ABSTRACT

Perhaps most importantly, we then draw out some of the ethical implications of consumerism and consumer culture, based on a revision of earlier chapters, and make it explicit here. Throughout each chapter there is a morally ambivalent tone, suggesting that our consumer practices are constant negotiations with our wants, desires or needs and the forces that coerce us. But equally, within these negotiations I assume that there is guilt, not just for selfish personal reasons of over-expenditure or

lack of restraint, but concerning our duties to others and to the environment.

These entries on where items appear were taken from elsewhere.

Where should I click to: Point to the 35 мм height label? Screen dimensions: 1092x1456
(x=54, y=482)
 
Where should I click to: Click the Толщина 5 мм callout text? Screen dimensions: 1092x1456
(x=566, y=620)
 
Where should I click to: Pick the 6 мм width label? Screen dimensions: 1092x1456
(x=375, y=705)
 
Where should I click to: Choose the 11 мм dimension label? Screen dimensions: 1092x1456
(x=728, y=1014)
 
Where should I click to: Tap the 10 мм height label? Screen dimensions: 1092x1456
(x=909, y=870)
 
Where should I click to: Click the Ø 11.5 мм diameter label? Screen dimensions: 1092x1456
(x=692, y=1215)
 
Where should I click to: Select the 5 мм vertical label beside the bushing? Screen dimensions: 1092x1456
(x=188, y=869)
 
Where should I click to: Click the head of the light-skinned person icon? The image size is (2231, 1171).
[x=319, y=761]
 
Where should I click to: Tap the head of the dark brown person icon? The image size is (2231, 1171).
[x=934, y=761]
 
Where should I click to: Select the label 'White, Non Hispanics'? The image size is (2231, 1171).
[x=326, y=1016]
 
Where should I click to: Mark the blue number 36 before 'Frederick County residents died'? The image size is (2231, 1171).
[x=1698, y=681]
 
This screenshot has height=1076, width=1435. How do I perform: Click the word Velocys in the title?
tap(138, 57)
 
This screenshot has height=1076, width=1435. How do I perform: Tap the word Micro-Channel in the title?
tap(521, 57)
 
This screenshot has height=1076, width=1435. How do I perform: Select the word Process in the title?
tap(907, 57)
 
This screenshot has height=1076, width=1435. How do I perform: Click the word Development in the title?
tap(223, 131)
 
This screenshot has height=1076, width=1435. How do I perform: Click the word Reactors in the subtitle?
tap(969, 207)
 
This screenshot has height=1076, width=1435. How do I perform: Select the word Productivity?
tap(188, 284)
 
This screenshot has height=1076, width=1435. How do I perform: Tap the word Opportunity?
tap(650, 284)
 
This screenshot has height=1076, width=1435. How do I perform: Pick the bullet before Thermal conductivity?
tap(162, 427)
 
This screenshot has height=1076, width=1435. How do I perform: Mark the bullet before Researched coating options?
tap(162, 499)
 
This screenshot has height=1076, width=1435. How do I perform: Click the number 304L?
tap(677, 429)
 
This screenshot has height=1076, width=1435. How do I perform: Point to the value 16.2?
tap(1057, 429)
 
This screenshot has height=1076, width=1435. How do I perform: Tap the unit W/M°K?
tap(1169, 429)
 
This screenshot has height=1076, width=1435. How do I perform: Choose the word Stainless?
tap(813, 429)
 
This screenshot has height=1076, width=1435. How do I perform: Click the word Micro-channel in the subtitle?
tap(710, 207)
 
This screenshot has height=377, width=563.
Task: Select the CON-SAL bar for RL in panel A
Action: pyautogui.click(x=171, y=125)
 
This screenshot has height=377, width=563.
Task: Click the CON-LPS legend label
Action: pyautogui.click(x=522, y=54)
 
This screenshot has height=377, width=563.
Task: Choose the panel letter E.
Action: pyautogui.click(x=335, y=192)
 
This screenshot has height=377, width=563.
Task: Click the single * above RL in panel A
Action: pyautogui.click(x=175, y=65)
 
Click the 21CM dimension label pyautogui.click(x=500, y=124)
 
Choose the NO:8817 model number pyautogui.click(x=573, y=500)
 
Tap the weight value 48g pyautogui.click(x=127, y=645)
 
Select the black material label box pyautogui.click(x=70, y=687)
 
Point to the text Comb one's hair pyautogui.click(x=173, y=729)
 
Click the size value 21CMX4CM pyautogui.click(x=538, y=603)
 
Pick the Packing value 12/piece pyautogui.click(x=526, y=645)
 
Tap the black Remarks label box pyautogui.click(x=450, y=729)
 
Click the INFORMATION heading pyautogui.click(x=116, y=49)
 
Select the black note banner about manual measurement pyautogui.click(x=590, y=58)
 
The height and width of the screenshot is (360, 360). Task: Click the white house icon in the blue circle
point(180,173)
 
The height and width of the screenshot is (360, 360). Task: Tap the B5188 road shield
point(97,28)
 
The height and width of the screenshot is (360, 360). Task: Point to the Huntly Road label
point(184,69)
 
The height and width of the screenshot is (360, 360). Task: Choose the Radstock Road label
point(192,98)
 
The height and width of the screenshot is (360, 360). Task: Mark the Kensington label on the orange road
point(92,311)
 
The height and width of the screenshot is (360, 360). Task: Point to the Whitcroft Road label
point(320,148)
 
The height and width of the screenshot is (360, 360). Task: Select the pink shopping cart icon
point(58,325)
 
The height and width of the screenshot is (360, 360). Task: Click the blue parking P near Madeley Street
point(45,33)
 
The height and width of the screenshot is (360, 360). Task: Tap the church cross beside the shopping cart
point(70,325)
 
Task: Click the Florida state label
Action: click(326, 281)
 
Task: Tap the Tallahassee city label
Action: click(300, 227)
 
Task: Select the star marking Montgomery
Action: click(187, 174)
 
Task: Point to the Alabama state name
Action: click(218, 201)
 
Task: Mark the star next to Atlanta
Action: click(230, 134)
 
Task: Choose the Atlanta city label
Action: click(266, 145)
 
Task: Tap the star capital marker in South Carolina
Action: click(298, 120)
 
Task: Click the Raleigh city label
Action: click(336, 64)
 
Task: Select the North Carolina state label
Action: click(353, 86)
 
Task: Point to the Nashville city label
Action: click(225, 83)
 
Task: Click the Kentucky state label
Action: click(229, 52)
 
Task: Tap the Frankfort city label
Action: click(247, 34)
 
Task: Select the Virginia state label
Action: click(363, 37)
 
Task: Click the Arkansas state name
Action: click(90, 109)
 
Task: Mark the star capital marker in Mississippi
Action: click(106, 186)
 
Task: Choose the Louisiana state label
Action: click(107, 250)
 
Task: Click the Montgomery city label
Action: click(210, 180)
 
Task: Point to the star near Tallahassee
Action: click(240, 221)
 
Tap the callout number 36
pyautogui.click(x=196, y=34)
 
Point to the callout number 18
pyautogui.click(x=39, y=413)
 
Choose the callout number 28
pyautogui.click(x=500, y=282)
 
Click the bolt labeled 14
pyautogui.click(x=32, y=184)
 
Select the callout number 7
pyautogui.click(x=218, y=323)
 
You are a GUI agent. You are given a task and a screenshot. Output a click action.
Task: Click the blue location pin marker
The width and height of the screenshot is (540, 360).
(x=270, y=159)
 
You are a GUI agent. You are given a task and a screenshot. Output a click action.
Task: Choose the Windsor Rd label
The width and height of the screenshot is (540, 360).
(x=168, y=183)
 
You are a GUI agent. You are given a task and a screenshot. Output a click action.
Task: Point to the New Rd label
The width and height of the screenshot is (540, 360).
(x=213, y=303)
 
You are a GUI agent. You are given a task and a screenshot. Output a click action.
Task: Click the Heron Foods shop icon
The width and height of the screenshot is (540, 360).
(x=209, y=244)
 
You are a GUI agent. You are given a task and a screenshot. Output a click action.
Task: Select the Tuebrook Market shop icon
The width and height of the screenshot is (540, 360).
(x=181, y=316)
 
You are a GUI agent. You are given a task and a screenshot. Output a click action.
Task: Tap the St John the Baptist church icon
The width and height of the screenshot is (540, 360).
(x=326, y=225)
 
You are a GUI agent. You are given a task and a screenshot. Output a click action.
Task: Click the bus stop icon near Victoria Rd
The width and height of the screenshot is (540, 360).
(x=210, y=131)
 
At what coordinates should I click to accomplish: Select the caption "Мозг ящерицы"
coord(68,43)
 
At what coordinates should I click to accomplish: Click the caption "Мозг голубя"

Is there such a thing as ‘ethical consumerism’, or is this an oxymoron, like ‘huge dwarf’ or ‘brave coward’? The counterculture has always protested against excessive consumerism, bemoaning the effects of excessive waste and greed on the environment. Riding on this discussion is the final, concluding and contentious observation: that the counterculture has now become consumer culture. Any alternative lifestyle or anticonsumerist ethic has become co-opted, been branded, marketed and sold back to us. This is the thesis of Heath and Potter (2005), and perhaps will leave a slightly nasty taste in the mouth in the last few pages. Although not a novel thesis, it is worth considering here since it revisits the contested ‘terrain of culture’ that Gramsci (1971) and Hall (1989) describe. Thus the idea of the counterculture itself becomes oxymoronic, for no real countering is being achieved, only more consumption.